Rates of Change

Summary

This chapter explores how two quantities change together, a foundational idea for understanding all function types. Students learn about average rate of change, slope, the slope formula, secant lines, and rate of change units. The chapter distinguishes between linear and nonlinear rates of change, introduces concavity from rates, and examines increasing and decreasing rates of change. These concepts prepare students to analyze and compare function behaviors throughout the course.

Concepts Covered

This chapter covers the following 11 concepts from the learning graph:

Change in Tandem
Average Rate of Change
Slope
Slope Formula
Rate of Change Units
Secant Line
Linear Rate of Change
Nonlinear Rate of Change
Concavity from Rates
Increasing Rate of Change
Decreasing Rate of Change

Prerequisites

This chapter builds on concepts from:

Functions in Motion

Prema waving Chapter 2 gave us the vocabulary for describing a single function; this chapter watches functions move. Every real-world model — speed, growth, decay, interest — is really a story about how fast an output changes when the input changes. Let's learn to measure that rate.

Change in Tandem

Whenever two quantities are linked by a function, they change in tandem. The independent variable changes, and the dependent variable responds. A car travels farther as time passes; a balloon's volume grows as more air is pumped in; the temperature of a cup of coffee drops as minutes go by. In each case, one quantity drives the other, and the two move together in a predictable way.

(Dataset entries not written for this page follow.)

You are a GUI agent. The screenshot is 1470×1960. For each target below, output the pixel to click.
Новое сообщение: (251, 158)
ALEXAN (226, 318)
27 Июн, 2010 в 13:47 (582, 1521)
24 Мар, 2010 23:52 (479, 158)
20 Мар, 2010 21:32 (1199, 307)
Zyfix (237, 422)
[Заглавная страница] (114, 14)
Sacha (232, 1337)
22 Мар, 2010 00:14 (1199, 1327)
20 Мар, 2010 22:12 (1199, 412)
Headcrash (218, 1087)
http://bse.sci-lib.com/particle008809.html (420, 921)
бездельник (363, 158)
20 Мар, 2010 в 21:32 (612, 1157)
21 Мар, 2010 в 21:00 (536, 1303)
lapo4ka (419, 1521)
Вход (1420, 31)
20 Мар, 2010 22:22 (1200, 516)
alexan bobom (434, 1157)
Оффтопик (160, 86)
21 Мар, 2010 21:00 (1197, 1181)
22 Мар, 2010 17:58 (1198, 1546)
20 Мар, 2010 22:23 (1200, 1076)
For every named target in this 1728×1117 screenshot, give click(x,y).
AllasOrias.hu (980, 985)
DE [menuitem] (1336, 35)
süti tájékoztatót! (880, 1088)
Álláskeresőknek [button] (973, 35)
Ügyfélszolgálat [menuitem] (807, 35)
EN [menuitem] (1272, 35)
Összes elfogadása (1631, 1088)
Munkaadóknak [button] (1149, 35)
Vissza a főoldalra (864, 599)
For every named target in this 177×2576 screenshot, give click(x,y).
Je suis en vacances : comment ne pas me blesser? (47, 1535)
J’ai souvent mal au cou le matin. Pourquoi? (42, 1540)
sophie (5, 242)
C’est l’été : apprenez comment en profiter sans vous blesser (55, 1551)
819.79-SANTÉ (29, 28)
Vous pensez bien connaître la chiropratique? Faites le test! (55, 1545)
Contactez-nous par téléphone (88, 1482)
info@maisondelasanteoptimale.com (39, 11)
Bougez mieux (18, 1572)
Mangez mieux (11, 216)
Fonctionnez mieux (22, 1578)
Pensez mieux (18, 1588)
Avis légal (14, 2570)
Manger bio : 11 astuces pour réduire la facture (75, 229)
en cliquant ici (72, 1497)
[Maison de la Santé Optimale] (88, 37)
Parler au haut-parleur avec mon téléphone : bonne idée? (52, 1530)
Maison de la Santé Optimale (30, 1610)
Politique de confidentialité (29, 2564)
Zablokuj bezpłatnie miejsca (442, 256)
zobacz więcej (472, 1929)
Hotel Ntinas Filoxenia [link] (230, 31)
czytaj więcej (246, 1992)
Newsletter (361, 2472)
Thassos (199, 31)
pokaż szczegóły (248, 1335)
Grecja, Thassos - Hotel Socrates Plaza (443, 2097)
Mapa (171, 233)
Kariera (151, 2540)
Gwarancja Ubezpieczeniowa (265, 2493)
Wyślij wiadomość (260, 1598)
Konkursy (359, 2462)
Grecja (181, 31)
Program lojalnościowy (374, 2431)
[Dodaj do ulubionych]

The central question of this chapter is not merely "did the output change?" but "how fast did it change?" Answering that question quantitatively is what separates casual observation ("it got warmer") from useful prediction ("it warmed 2 °C per hour, so by noon it will be 24 °C"). Rates of change are the bridge between raw function values and meaningful statements about the world.

A handful of real-world situations illustrate the range of problems a rate of change can answer:

A car's position versus time → speed (miles per hour)
A tank's water level versus time → fill rate (gallons per minute)
A bank balance versus years → interest growth (dollars per year)
A town's population versus years → growth rate (people per year)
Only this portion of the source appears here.